Effets nocifs du bruit sur la santé

En bref : les différentes formes de surdité sont dues en particulier à une exposition répétée ou prolongée à des bruits excessifs. De plus, en perturbant le sommeil et en surchargeant le système nerveux, certaines ambiances sonores affectent également l’ensemble de l’organisme en particulier les systèmes nerveux, cardio-vasculaire, respiratoire et digestif et peuvent même entraîner des perturbations sexuelles. Par leurs activités et leurs modes de vie, les jeunes sont les plus vulnérables aux nuisances sonores.

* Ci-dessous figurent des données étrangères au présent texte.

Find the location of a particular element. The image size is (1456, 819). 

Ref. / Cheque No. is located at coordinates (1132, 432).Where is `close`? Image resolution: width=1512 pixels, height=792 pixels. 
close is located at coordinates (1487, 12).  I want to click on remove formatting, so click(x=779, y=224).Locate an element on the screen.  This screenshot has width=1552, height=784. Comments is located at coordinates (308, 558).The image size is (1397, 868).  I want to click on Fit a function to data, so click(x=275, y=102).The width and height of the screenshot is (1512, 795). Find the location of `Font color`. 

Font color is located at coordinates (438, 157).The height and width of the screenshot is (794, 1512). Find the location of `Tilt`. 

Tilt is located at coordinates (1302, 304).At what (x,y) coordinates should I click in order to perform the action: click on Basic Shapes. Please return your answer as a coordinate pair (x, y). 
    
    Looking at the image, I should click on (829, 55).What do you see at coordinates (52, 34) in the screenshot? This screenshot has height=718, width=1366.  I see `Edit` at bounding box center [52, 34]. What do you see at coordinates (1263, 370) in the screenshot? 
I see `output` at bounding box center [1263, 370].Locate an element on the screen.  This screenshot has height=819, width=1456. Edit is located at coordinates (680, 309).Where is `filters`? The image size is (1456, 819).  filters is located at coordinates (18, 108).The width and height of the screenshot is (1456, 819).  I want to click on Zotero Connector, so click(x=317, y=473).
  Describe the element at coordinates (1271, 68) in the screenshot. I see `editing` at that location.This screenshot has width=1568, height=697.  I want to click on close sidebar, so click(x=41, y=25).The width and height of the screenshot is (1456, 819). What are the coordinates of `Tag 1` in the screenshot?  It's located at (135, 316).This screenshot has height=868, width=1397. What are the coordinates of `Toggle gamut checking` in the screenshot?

Principaux troubles liés au bruit

Les effets du bruit, assez bien pris en compte sur l’audition, sont tout à fait sous-estimés sur la santé. Or ils apparaissent indiscutablement à partir de niveaux sonores égaux ou supérieurs à 65 dB (A). En effet, hormis la voie spécifique allant au cortex auditif, le bruit agit par une deuxième voie non spécifique qui aboutit à la substance réticulée ; ceci provoque des lésions organiques diverses ainsi que des troubles psychologiques. Les dépressifs, les hypocondriaques, les anxieux et plus généralement toute personne confrontée à des difficultés, peut être gravement affectée par le bruit dans certaines conditions, au point d’être conduite au meurtre ou au suicide. Il existe une accoutumance au bruit, c’est un phénomène actif et fragile qui mobilise de grandes quantités d’énergie pour neutraliser l’effet de l’agression sonore. Elle est d’autant plus importante que le sujet accepte de supporter le bruit, par exemple, pour conserver son emploi.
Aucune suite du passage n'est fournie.